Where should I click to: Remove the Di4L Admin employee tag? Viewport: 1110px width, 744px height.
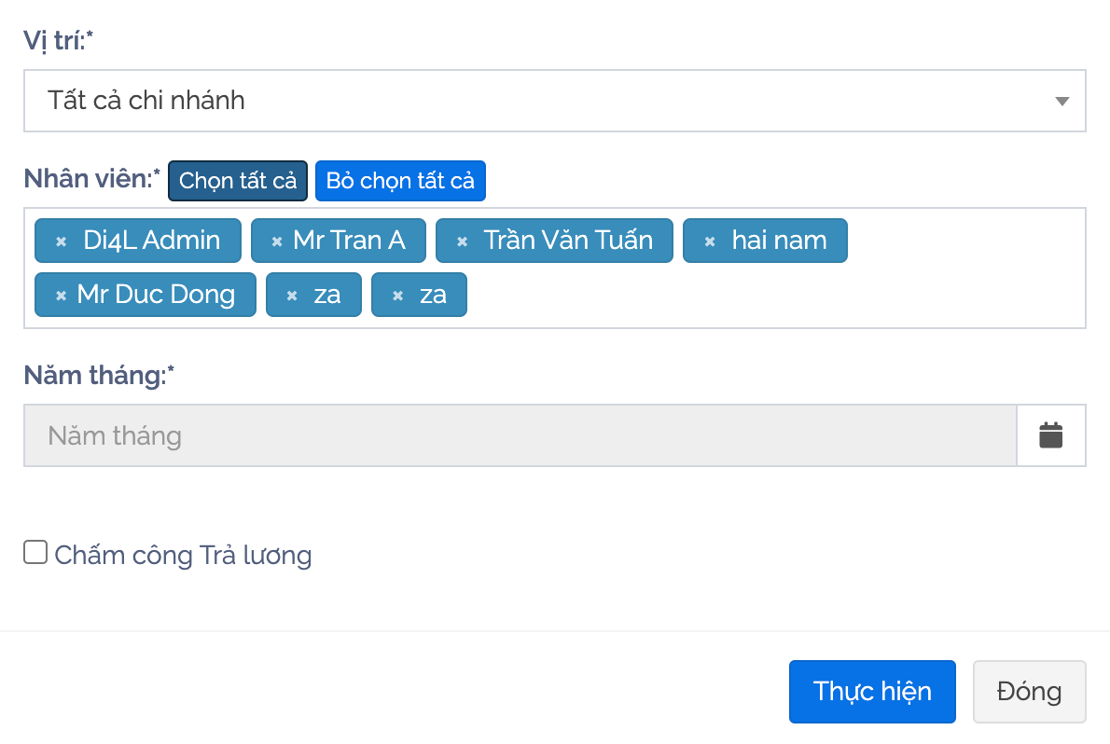[62, 241]
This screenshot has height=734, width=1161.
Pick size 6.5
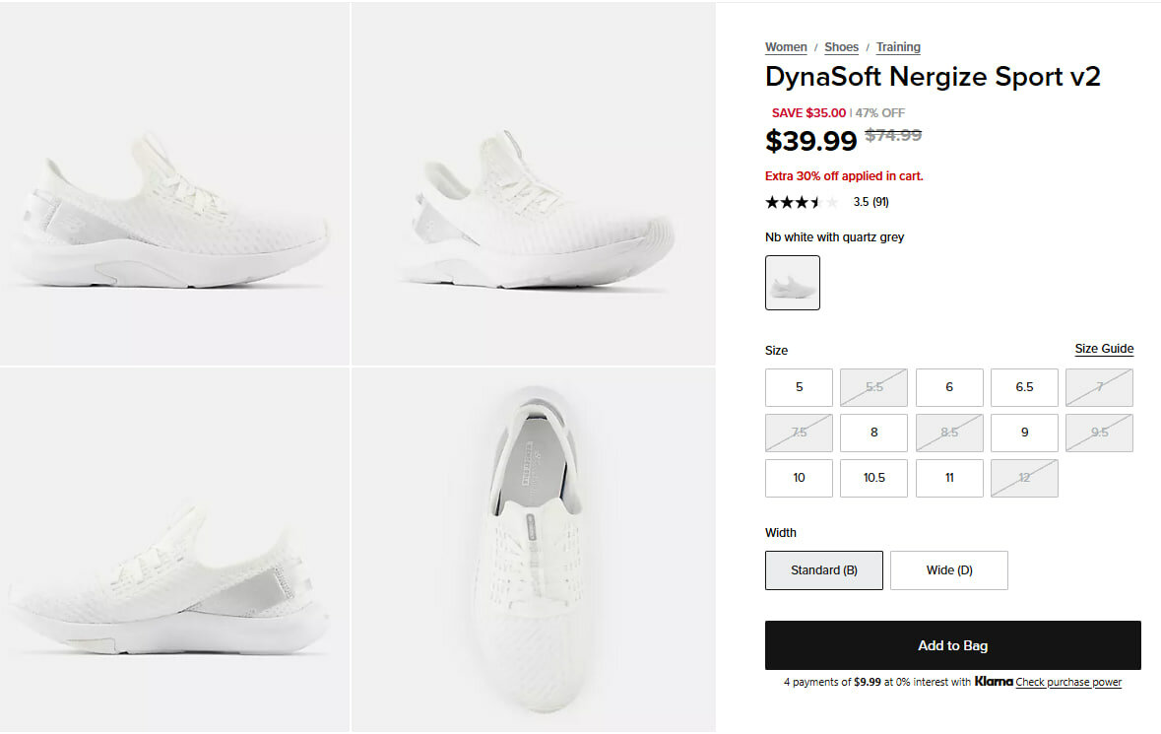tap(1024, 387)
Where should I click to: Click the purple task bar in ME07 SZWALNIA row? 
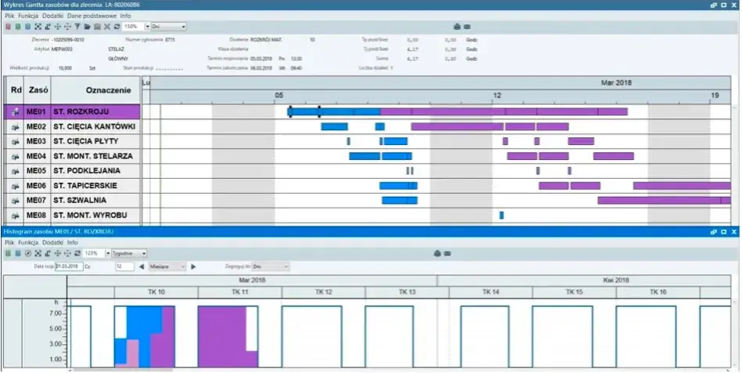point(665,201)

____________

When you restate the listing, keep every word as it is and drop the pictures.

Where should I click to: Remove the Di4L Admin employee tag? Viewport: 1110px width, 744px height.
[62, 241]
This screenshot has height=734, width=1161.
Pick size 6.5
tap(1024, 387)
Where should I click to: Click the purple task bar in ME07 SZWALNIA row? 
point(665,201)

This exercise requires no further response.